1. Rate limiting with a key-based store

Use a cache store (e.g., Redis) to track request counts per API key. This example defines a Hanami action that checks and increments a counter, rejecting requests that exceed the threshold.

require "redis"

class Account::Show
  include Hanami::Action

  REDIS = Redis.new(url: ENV.fetch("REDIS_URL", "redis://localhost:6379/0"))
  RATE_LIMIT = 60    # requests
  WINDOW    = 60     # per second

  def call(params)
    api_key = params.fetch("HTTP_AUTHORIZATION", "").to_s.gsub(/^Bearer\s+/, "")
    return halt(401, { error: "Unauthorized" }.to_json) if api_key.empty?

    current = REDIS.get("rate_limit:#{api_key}")&.to_i || 0
    if current >= RATE_LIMIT
      return halt(429, { error: "Too many requests" }.to_json)
    end

    REDIS.multi do
      REDIS.incr("rate_limit:#{api_key}")
      REDIS.expire("rate_limit:#{api_key}", WINDOW)
    end

    # proceed with authenticated logic
    account = AccountRepository.new.find_by(api_key: api_key)
    if account
      Response.new(200, {}, AccountSerializer.new(account).render)
    else
      halt(401, { error: "Unauthorized" }.to_json)
    end
  end
end

2. Standardized error responses

Return the same status code and generic message for invalid keys to prevent attackers from distinguishing valid from invalid keys. Avoid including details that could aid enumeration.

class Application::Action
  include Hanami::Action

  def call(params)
    api_key = params.fetch("HTTP_AUTHORIZATION", "").to_s.gsub(/^Bearer\s+/, "")
    # Validate format first (e.g., length, charset)
    unless api_key.match?(/\A[a-zA-Z0-9\-_]{20,40}\z/)
      return halt(401, { error: "Unauthorized" }.to_json)
    end

    account = AccountRepository.new.find_by(api_key: api_key)
    if account
      Response.new(200, {}, AccountSerializer.new(account).render)
    else
      # Always return the same status and body shape
      halt(401, { error: "Unauthorized" }.to_json)
    end
  end
end

3. Enforce HTTPS and rotate keys

Ensure all API traffic uses TLS to prevent key interception, and rotate keys periodically. These practices reduce the window for successful brute force attempts even if rate limiting fails temporarily.

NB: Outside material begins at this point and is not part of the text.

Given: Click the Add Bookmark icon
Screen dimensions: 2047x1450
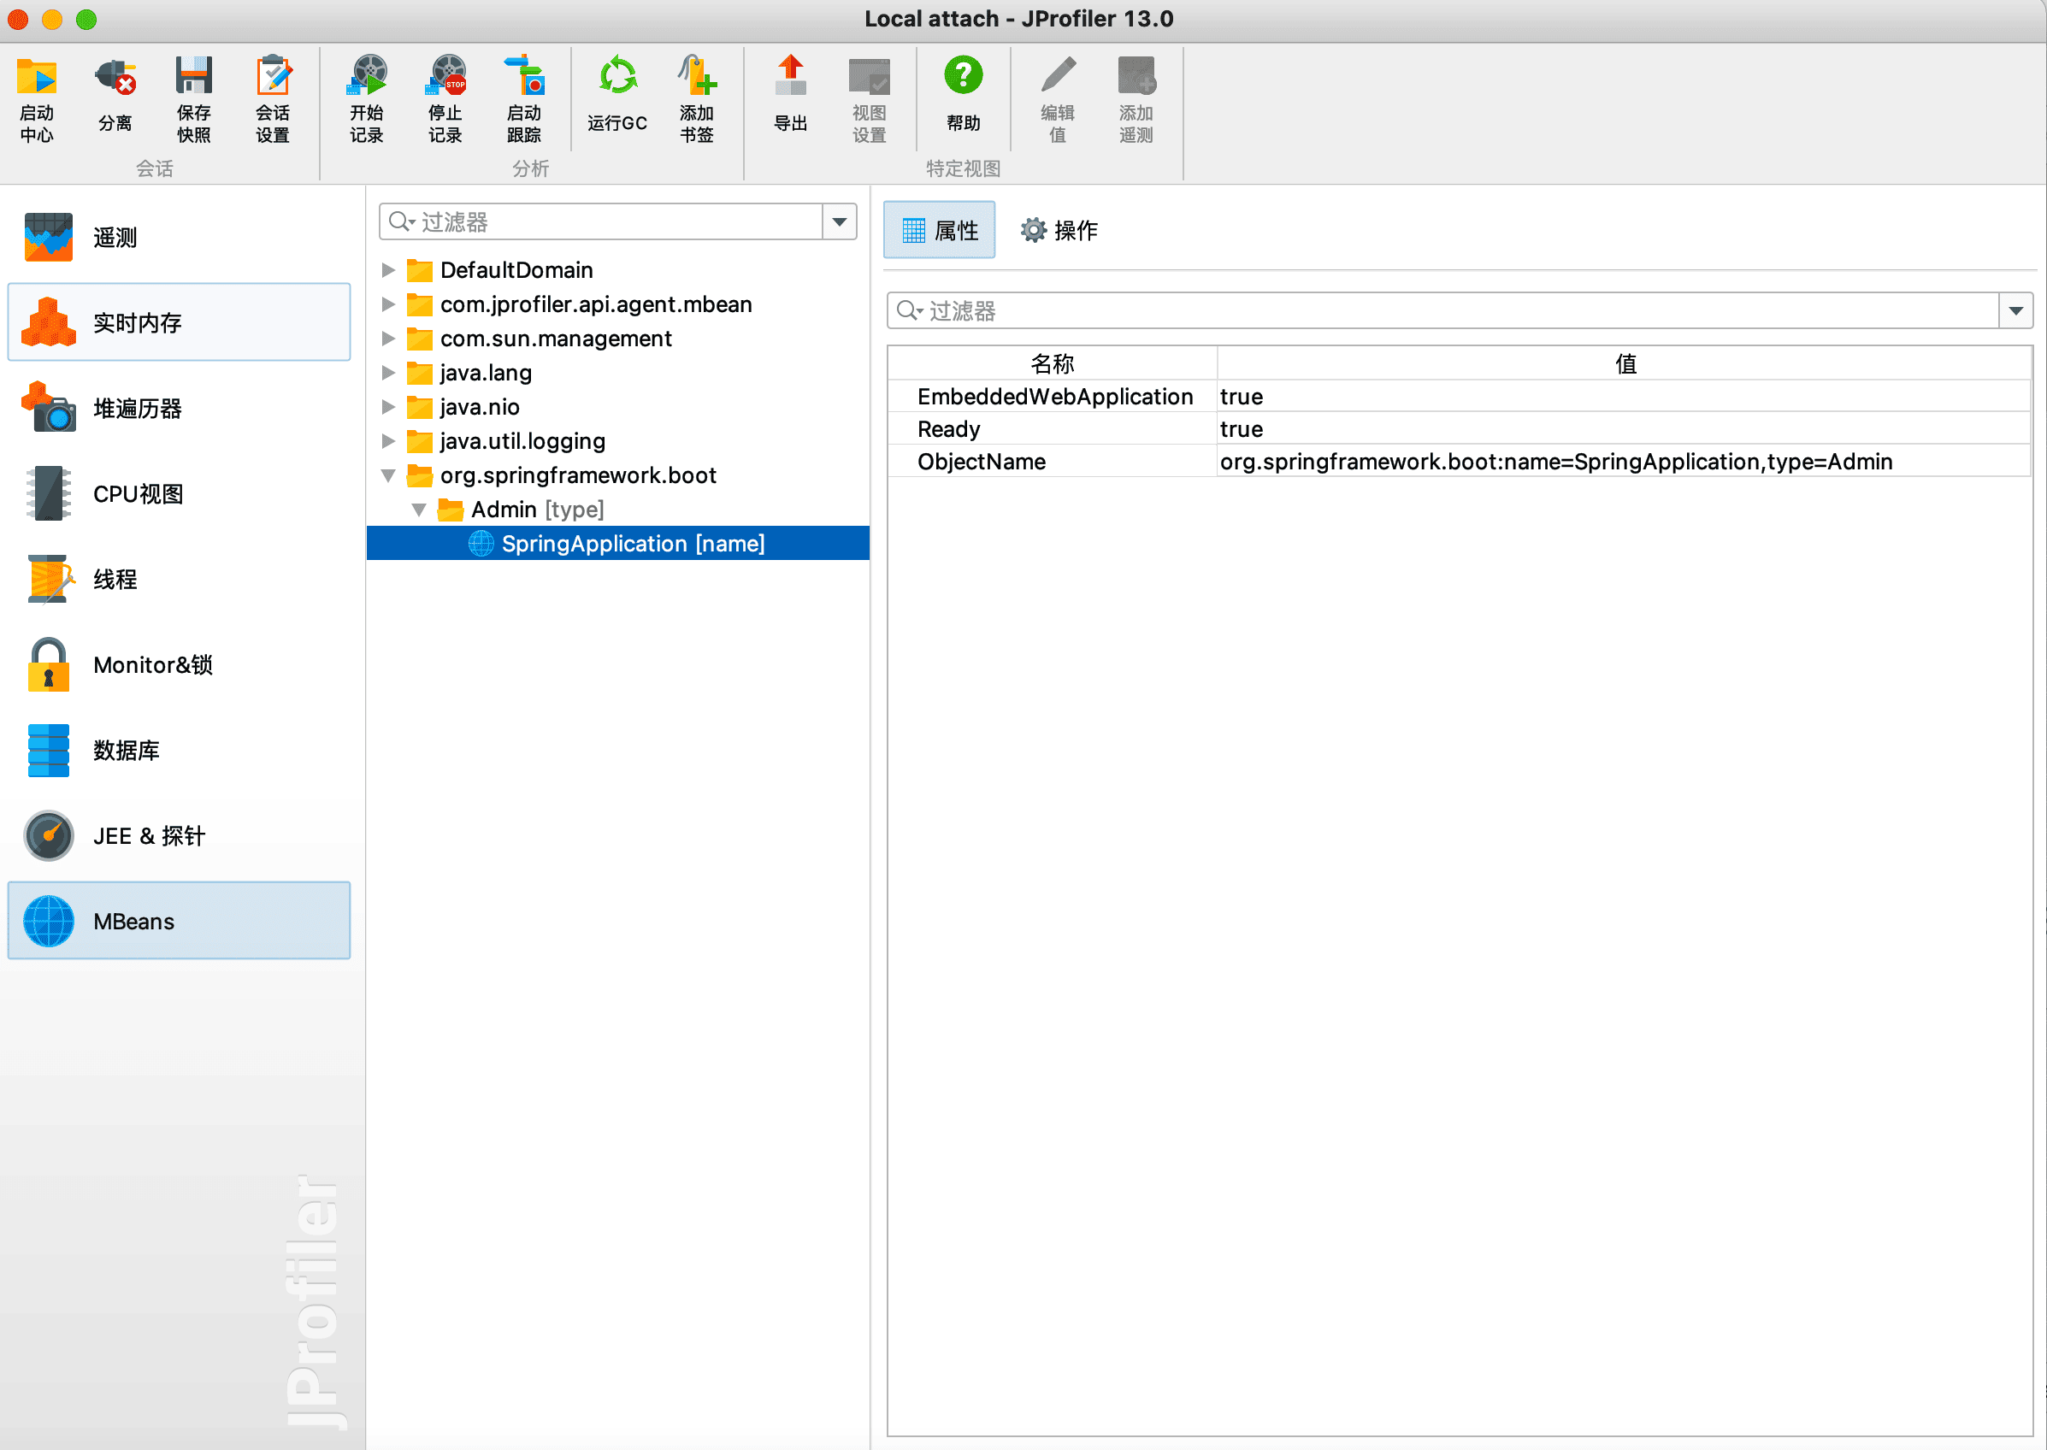Looking at the screenshot, I should click(x=696, y=77).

4. Use middleBrick to validate your implementation

Run a scan with the middleBrick CLI to confirm that your endpoints now enforce rate limiting and return consistent responses:

middlebrick scan https://api.yourdomain.com/v1/account

In the dashboard, review the Authentication and Rate Limiting findings, and iterate based on the provided remediation guidance. For teams that require continuous assurance, the Pro plan adds scheduled scans and GitHub Action integration to fail builds if score thresholds are not met.

Frequently Asked Questions

Why does returning the same HTTP status for invalid and valid API keys help prevent brute force attacks?
Returning the same status code and generic error body prevents attackers from inferring whether a guessed key is valid. Without this uniformity, attackers can use response differences to perform enumeration and prioritize guesses, increasing brute force success risk.
Can rate limiting alone stop brute force attacks on API keys in Hanami?
Rate limiting significantly raises the effort required for brute forcing, but it should be combined with key format validation and consistent error responses. Rate limiting reduces request volume, while uniform responses and strict validation remove signals that attackers could exploit to refine guesses.